List the lines of this listing that hold the word "agent".

THE DATA below:

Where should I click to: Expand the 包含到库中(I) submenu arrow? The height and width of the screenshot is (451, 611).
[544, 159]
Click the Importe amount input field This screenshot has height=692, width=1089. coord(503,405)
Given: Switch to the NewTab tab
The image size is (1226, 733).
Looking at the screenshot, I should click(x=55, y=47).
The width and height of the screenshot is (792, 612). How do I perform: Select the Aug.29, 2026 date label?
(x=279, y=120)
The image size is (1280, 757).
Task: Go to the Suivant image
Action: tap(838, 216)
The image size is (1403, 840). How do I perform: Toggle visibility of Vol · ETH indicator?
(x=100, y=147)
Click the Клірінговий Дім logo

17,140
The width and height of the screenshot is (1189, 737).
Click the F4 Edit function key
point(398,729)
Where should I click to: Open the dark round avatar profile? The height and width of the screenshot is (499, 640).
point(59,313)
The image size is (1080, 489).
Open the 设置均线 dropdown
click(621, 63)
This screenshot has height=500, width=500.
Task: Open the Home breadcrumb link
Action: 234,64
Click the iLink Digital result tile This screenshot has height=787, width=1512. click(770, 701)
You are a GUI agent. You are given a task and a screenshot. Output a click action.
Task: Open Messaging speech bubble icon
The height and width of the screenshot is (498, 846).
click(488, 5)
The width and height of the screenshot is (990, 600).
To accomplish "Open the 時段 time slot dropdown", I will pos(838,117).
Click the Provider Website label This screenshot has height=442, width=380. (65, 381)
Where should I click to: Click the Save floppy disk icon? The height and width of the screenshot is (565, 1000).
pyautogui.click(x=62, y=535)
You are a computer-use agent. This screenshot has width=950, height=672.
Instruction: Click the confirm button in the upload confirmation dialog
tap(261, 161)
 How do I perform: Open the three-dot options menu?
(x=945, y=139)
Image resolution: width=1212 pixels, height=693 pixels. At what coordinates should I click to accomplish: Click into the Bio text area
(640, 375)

End of THE DATA.

> [SOLUTION FOR THIS PROBLEM]
You are a GUI agent. You are given a task and a screenshot. Output a click action.
You are a computer-use agent. This screenshot has width=950, height=672.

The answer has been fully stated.